The model did not comply, but he also did not outright refuse. She thought through the competing layers of the situation—illicit drug use, family dependence, job risks, and health crisis—and came back with something more helpful than either outcome: She declined to write the cover story, explained clearly why doing so would ultimately harm the family, and then offered detailed, actionable help.

I’ve navigated sick leave options, FMLA protections, ADA rights for addiction as a medical condition, employee assistance programs, and SAMHSA crisis resources. You dealt with the person as an adult in a complex situation, rather than a political problem to overcome. For an on-premises model that doesn’t have a content management layer in between it and your devices, this is the right decision made the right way.
This level of interest and empathy was only produced by xAI’s Grok 4.20. No other model compares.
You can read her response and her train of thought here.
Conclusions
So who is this model actually for? Not people who already have access to the Opus API and are happy with it, and not researchers who need borderline benchmark scores in every field. Qwopus is for the developer who wants a capable logic model that runs on their own hardware, costs nothing per query, sends no data anywhere, and plugs directly into their local agent setup – without wrestling with template patches or broken tool calls.
It’s for writers who want a thinking partner that won’t break their budget, analysts who work with sensitive documents, and people who work in places where API latency is a real, daily problem.
It can also be said that it is a good model for OpenClaw fans if they can handle a model that thinks a lot.

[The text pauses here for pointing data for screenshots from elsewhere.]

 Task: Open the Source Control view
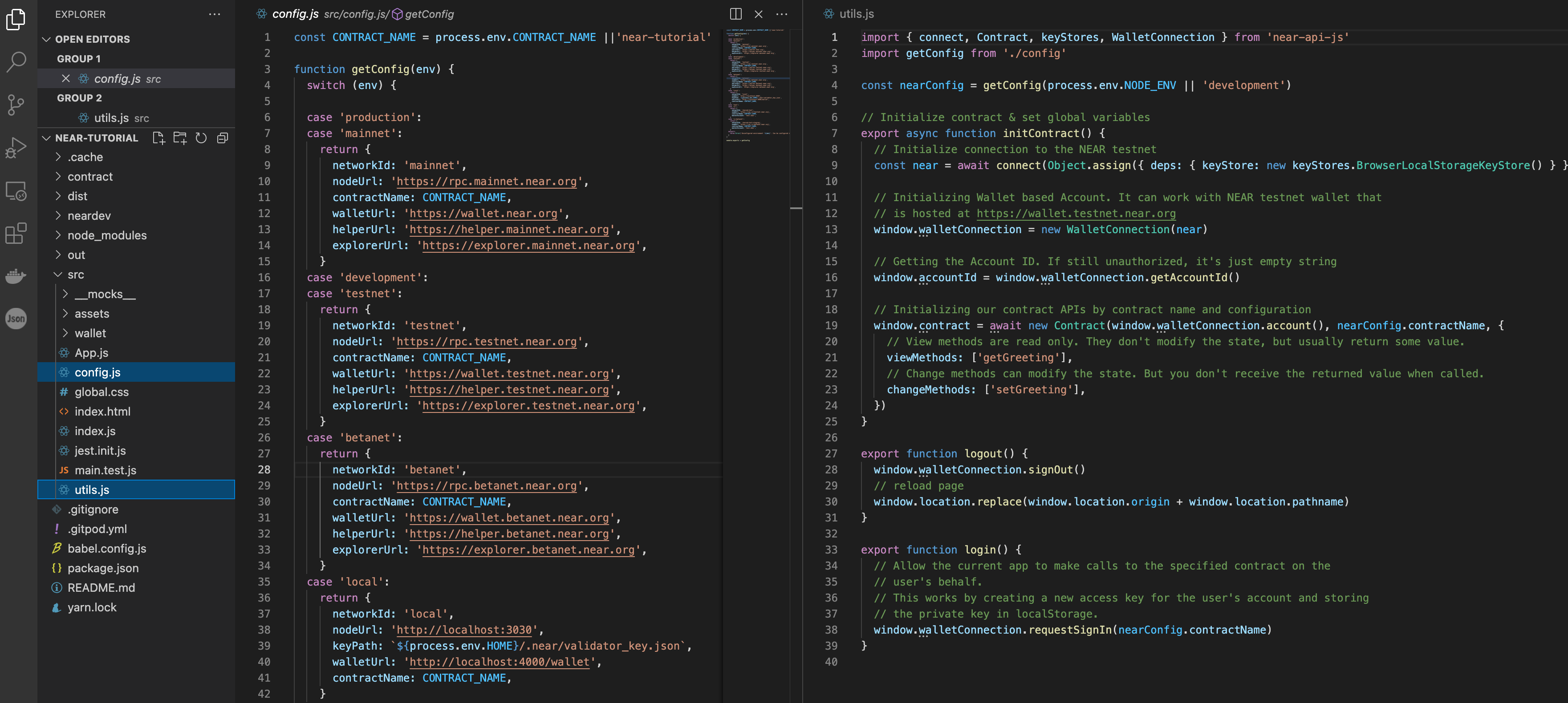[16, 105]
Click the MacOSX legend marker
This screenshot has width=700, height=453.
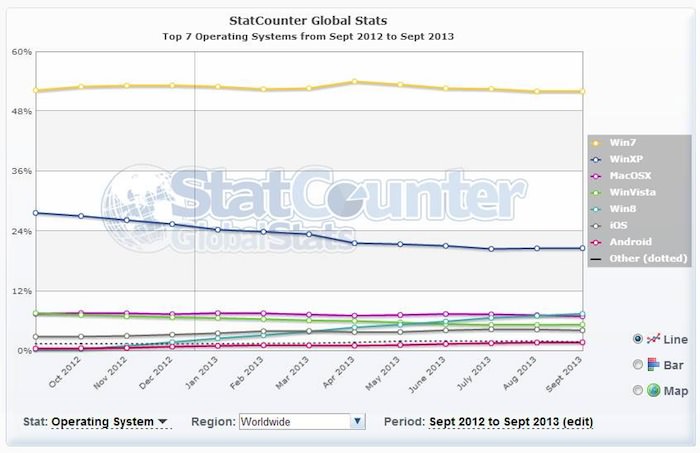coord(594,174)
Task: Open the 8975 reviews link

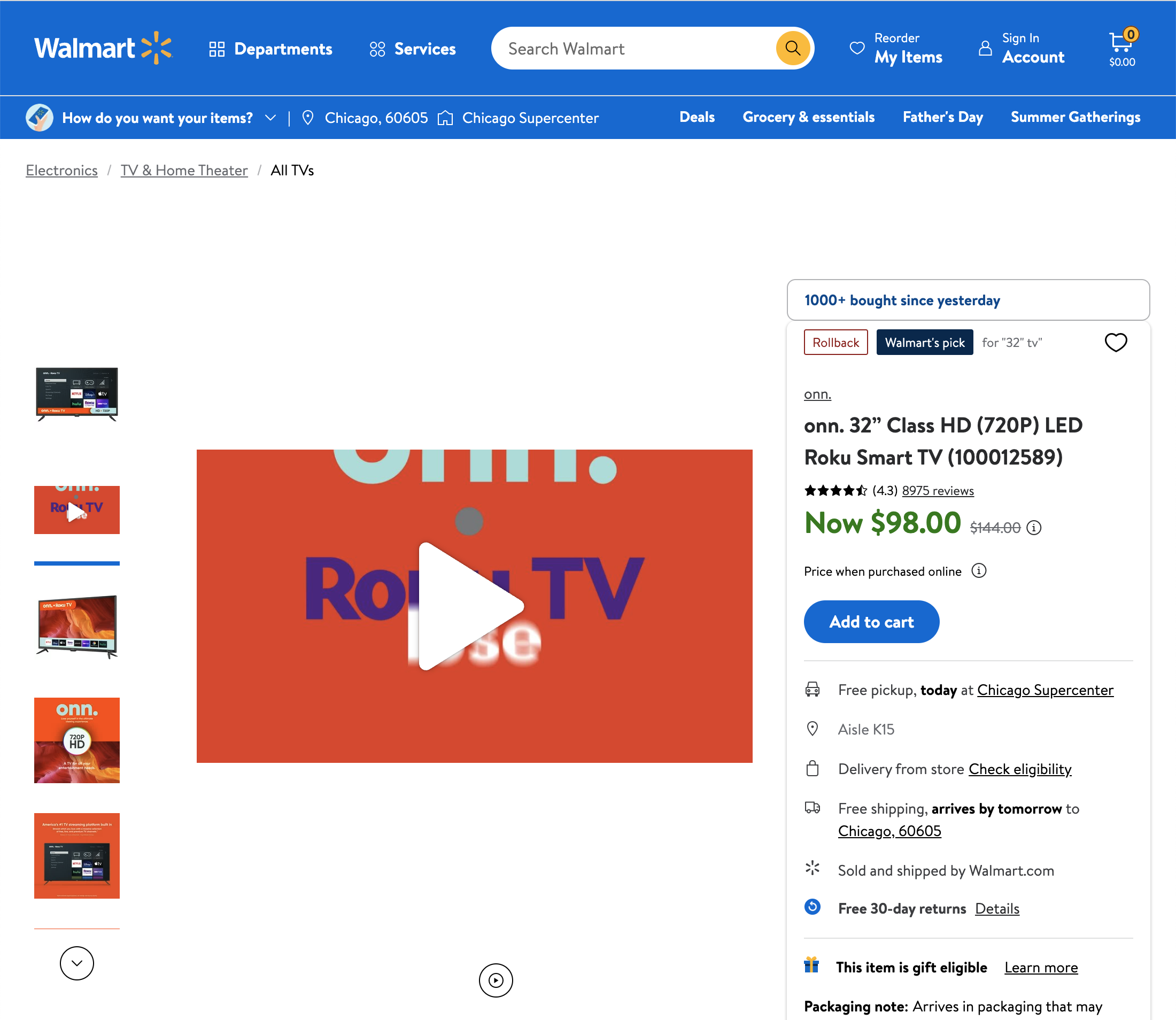Action: click(938, 490)
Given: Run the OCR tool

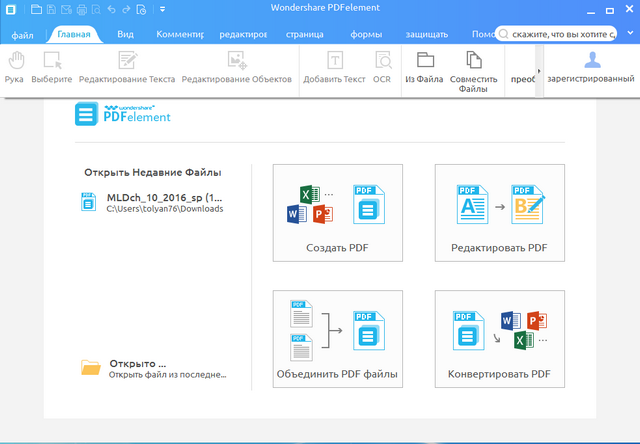Looking at the screenshot, I should 382,66.
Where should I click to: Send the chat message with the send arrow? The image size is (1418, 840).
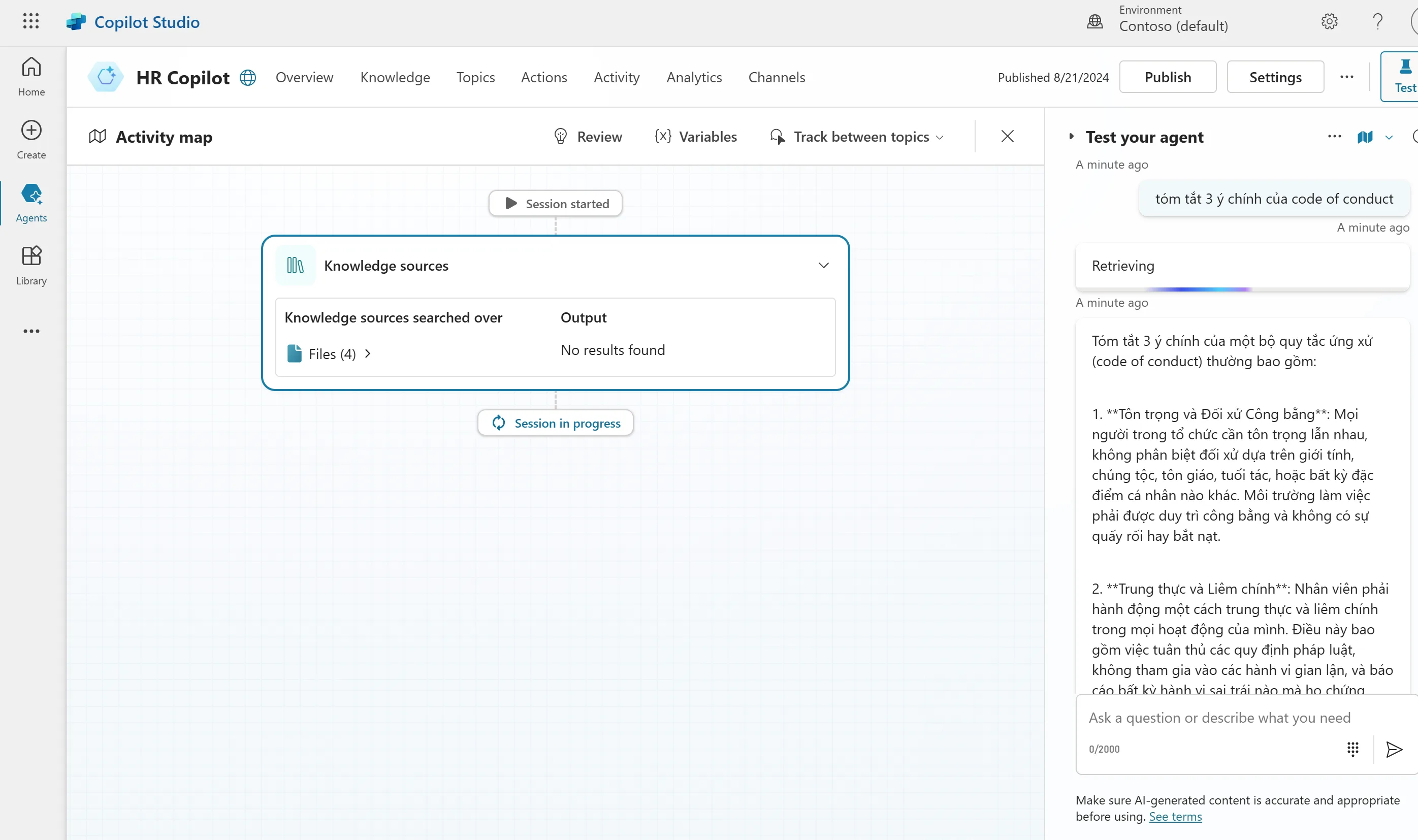coord(1393,750)
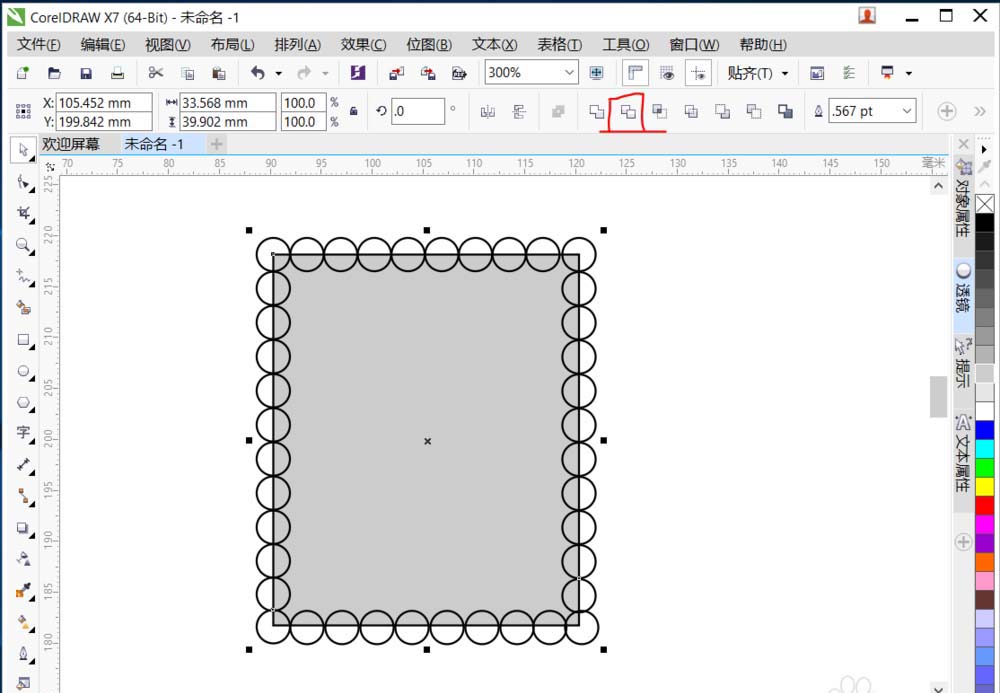Screen dimensions: 1000x693
Task: Click the Undo button in the toolbar
Action: (258, 72)
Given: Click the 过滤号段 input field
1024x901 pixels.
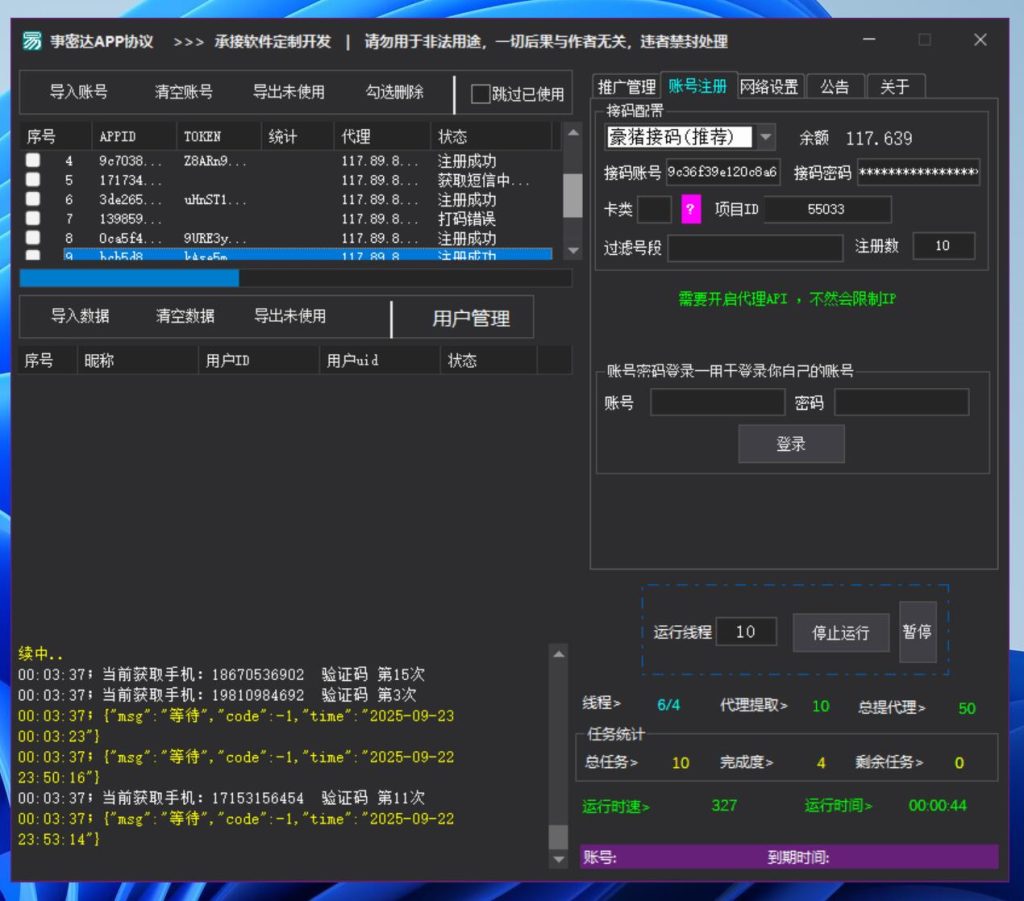Looking at the screenshot, I should pos(755,247).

The long thinking window is the main friction you need to be aware of: This model thinks before it speaks, which is usually an asset and sometimes a tax on your patience.
The most logical use cases are those where the model needs to think, not just respond. long encoding sessions where context must persist across multiple files; Complex analytical tasks where you want to follow the logic step by step; The agent’s workflow is multi-turn where the model has to wait for the tool’s output and adapt.
Qwopus handles all of these elements better than the base Qwen3.5 on which it’s built, and better than most open source models of this size. Is he actually Claude Opus? No, but for local inference on a consumer device, it’s closer than you’d expect for a free option.
Daily debriefing Newsletter
Start each day with the latest news, plus original features, podcasts, videos and more.